STRANGLING: How to Prevent Your Death

I've wanted to write about this for some time, but didn't have the information I needed.  Yesterday I got it. 

I attended a domestic violence luncheon in my hometown and sat next to the keynote speaker, our local assistant district attorney.  A local case was mentioned, where the woman had been strangled to death by her husband. 

I had read somewhere (can't rememner where) that if someone attacks you from the front and is trying to strangle you, their hands are very busy.  It's of no use for us to beat them on the shoulders and head to stop them, since we will get progressively weaker as the blood supply to our brain gets cut off.

However, the good news is that our hands are free and can be used to cut off the blood supply to their brains -- and make them pass out -- by pressing our thumbs on their eyeballs.  Evidently the optical nerve is directly behind the eyeballs.  Pressing on them makes a person faint quickly (30 - 60 seconds). 

What I didn't know was how long it took to strangle a person to death.  The speaker said that it took a full five to seven minutes, as the pressure needs to be maintained -- or the automatic nervous system will take over and revive the person.

This is gruesome, I know, but it's important.  Many victims die after being strangled by their intimate partner.  It's crucial to know that we have a method we can use to protect ourselves.  What I was confused about before was whether a victim would have time to do the eyeball pressure method before blacking out.

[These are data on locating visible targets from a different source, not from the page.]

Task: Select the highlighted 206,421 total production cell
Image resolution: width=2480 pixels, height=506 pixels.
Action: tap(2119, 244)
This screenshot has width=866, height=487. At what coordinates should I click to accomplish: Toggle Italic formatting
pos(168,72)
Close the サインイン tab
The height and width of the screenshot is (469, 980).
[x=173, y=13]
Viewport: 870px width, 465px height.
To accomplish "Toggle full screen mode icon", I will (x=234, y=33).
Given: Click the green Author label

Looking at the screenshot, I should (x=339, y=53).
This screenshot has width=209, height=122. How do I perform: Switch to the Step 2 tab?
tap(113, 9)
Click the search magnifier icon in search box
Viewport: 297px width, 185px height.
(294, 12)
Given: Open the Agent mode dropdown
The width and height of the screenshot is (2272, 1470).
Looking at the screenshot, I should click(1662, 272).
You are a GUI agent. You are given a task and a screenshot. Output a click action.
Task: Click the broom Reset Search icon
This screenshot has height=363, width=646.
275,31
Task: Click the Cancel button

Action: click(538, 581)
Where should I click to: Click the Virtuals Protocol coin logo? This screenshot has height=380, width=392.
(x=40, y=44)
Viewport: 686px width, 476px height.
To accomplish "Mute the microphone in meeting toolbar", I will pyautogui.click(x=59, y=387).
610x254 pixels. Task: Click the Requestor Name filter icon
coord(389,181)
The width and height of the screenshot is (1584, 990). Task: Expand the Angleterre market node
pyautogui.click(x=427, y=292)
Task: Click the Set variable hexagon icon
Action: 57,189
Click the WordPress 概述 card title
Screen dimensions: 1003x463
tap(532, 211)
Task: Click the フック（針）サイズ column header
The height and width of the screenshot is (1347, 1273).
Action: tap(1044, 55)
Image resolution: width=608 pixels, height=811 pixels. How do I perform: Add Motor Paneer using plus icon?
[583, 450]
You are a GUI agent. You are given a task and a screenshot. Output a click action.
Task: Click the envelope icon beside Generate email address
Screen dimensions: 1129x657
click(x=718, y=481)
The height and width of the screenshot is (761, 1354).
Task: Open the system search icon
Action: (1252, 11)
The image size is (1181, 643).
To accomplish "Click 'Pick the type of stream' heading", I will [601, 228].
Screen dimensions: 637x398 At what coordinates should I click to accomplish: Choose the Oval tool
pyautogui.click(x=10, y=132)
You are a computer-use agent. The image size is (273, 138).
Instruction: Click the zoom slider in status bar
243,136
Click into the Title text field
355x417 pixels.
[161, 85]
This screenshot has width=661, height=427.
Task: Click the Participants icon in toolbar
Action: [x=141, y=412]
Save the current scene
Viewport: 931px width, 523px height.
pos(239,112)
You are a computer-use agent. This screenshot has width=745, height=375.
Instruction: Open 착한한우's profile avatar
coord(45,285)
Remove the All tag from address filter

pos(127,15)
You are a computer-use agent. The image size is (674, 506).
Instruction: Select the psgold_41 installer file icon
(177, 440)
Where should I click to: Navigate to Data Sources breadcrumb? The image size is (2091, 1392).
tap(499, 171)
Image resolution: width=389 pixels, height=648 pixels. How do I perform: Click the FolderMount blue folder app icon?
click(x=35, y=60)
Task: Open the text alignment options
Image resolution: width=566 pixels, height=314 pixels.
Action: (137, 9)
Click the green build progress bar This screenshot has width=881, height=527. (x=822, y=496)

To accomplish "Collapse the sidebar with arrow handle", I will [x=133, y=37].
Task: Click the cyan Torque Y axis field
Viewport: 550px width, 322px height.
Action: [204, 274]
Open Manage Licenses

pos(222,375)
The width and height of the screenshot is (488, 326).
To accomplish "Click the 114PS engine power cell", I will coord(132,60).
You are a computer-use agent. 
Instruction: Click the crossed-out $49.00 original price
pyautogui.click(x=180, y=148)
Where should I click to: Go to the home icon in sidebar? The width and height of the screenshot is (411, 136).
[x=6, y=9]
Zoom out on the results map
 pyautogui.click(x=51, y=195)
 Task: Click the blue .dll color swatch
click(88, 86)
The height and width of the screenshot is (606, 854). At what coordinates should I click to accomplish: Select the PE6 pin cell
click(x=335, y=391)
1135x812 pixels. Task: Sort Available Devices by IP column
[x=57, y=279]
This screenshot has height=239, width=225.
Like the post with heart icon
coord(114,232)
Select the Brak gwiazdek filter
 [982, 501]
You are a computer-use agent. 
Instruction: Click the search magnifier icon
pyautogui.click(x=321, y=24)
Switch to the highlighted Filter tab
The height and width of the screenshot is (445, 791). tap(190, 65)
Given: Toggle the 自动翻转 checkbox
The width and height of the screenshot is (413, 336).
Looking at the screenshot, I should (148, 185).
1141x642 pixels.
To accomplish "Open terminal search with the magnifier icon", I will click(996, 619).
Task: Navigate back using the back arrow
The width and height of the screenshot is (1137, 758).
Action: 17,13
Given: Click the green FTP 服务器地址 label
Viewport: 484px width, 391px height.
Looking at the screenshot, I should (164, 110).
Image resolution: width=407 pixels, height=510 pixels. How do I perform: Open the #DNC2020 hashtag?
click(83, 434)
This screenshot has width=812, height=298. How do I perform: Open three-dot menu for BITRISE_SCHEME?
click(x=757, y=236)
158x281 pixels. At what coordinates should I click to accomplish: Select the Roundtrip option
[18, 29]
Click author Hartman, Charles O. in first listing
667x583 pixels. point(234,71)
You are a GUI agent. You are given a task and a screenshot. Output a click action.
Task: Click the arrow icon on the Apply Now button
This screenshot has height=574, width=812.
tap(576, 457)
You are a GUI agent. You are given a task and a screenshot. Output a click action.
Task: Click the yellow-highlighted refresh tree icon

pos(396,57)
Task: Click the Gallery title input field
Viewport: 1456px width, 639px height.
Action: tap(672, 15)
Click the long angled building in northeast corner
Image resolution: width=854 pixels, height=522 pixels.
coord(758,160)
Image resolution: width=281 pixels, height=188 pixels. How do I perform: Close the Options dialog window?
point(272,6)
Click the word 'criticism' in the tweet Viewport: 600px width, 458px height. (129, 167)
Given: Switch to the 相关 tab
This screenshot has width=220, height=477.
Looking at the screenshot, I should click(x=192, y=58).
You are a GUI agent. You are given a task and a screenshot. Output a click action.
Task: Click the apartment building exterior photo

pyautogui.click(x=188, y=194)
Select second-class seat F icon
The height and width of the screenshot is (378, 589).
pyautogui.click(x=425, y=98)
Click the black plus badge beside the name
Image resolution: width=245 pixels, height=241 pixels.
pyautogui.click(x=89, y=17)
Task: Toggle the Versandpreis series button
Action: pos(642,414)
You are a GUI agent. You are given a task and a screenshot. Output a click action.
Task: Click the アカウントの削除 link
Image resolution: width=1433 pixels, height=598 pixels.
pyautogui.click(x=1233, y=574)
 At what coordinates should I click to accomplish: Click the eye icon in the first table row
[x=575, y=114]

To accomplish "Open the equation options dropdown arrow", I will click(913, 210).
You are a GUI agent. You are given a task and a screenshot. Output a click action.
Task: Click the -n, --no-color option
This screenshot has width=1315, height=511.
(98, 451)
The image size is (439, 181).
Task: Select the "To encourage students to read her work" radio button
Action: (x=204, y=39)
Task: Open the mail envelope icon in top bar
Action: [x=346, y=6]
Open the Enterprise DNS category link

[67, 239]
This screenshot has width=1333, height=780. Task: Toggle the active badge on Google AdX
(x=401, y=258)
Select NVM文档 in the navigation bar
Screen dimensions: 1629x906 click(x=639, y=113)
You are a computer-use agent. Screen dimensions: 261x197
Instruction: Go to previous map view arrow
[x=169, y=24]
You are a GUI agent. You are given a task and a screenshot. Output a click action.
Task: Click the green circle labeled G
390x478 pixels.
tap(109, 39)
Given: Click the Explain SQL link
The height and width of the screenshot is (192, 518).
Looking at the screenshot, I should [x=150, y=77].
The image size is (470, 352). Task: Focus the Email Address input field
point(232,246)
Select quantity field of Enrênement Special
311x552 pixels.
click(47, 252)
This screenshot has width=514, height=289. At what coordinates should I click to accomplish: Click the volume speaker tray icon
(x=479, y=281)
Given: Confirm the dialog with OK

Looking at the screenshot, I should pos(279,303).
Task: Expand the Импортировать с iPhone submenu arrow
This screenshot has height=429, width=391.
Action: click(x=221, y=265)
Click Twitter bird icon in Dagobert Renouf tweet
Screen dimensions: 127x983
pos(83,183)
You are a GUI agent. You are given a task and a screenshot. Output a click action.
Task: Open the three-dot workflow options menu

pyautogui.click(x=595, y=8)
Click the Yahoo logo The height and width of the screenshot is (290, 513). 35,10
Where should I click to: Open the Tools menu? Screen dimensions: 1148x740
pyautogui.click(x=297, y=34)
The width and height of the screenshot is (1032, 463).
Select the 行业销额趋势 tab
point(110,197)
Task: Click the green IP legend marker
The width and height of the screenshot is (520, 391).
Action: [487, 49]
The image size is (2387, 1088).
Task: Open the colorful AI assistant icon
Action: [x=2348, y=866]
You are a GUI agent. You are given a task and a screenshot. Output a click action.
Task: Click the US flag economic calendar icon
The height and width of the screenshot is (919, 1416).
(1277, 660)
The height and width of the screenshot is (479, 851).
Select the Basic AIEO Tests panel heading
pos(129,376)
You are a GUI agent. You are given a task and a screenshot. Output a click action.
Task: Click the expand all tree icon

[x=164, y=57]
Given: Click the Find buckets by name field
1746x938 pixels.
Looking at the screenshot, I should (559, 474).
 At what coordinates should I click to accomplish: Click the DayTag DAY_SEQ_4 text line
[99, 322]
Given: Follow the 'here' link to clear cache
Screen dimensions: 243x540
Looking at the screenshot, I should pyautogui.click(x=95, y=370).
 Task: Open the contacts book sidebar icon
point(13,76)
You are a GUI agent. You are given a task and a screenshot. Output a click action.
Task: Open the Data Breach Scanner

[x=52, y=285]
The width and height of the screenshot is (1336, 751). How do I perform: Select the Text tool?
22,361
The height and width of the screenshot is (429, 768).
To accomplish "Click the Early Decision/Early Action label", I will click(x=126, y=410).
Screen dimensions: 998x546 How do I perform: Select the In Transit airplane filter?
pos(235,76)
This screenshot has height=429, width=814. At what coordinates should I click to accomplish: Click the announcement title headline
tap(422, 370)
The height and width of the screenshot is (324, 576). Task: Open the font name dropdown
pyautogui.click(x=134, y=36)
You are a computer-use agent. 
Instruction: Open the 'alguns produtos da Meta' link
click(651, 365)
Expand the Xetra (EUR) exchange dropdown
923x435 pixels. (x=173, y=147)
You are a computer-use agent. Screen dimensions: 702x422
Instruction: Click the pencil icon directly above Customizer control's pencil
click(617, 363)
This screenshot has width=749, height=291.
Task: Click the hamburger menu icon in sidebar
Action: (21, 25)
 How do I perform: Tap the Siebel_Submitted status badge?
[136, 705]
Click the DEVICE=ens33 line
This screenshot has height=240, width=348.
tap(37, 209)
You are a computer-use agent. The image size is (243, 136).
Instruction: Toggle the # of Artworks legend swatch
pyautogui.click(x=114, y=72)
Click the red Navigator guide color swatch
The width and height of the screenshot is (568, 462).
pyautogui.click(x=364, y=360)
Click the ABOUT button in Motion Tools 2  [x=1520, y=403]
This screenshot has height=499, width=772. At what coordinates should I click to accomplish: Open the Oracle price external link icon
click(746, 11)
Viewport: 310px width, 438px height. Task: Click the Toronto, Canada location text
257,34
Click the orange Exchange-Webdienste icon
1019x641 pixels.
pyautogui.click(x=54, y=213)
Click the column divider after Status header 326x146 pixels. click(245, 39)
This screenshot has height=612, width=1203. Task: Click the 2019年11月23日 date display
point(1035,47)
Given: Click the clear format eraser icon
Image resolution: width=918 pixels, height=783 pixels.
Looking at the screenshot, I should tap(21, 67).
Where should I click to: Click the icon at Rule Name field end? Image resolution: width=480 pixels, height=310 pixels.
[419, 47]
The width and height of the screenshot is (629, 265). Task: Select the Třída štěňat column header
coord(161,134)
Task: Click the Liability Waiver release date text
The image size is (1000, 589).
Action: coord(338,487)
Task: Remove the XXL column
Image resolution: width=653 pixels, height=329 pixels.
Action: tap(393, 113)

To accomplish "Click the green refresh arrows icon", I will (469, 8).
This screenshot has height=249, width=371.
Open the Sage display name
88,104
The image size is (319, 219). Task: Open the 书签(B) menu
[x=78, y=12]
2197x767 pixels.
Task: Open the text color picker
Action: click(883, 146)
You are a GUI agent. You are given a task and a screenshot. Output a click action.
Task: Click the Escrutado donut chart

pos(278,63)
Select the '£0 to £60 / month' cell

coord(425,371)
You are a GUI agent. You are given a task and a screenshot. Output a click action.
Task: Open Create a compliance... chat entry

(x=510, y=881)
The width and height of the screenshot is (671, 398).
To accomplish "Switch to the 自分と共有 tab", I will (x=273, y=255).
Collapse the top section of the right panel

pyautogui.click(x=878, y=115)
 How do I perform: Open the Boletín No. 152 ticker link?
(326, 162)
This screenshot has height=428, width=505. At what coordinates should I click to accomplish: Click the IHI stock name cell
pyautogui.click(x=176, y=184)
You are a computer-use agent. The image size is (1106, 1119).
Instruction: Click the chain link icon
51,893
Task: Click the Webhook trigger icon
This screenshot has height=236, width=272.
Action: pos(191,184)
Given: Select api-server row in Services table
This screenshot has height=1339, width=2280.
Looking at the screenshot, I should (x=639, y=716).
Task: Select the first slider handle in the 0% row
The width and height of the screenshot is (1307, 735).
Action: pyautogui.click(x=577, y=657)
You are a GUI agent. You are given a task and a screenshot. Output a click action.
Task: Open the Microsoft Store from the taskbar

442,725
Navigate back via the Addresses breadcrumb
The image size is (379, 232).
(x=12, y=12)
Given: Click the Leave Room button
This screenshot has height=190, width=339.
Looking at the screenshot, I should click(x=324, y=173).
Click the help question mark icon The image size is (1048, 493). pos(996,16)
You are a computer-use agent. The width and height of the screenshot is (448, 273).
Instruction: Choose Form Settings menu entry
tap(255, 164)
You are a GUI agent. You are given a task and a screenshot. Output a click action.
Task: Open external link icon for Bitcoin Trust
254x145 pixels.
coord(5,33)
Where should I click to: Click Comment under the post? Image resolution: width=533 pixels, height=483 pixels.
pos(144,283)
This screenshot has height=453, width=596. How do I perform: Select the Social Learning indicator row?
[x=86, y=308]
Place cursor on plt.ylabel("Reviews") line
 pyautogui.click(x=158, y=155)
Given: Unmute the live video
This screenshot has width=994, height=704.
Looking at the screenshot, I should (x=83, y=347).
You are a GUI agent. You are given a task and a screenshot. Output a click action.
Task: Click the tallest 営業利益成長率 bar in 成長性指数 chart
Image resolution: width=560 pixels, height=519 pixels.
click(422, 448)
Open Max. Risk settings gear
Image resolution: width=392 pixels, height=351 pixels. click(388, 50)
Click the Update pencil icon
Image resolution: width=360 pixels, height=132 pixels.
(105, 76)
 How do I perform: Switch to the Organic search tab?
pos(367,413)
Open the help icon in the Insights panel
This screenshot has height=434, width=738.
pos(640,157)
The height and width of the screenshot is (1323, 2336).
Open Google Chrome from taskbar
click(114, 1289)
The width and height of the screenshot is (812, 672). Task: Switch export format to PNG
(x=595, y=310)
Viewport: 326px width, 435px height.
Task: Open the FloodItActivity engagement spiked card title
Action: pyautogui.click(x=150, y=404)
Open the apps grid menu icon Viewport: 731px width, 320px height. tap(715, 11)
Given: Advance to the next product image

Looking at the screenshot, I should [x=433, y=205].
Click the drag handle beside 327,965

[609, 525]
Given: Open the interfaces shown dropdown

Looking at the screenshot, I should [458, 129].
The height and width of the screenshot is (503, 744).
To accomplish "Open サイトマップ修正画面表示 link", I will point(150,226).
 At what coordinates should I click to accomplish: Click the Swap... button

Clearly the victim in a strangling attack has the edge -- if he/she can think quickly and begin the eyeball pressure immediately -- before becoming weakened and then unable to do it.

If I even save one life by posting this, it will have been worth it.  However, this post is too late for Christy Melcher, eight months pregnant when she was strangled by her husband, Zach, who also suffocated their ten-month-old son, Jaden (The Sentinel-News of Shelby, Kentucky, March 16, 2006).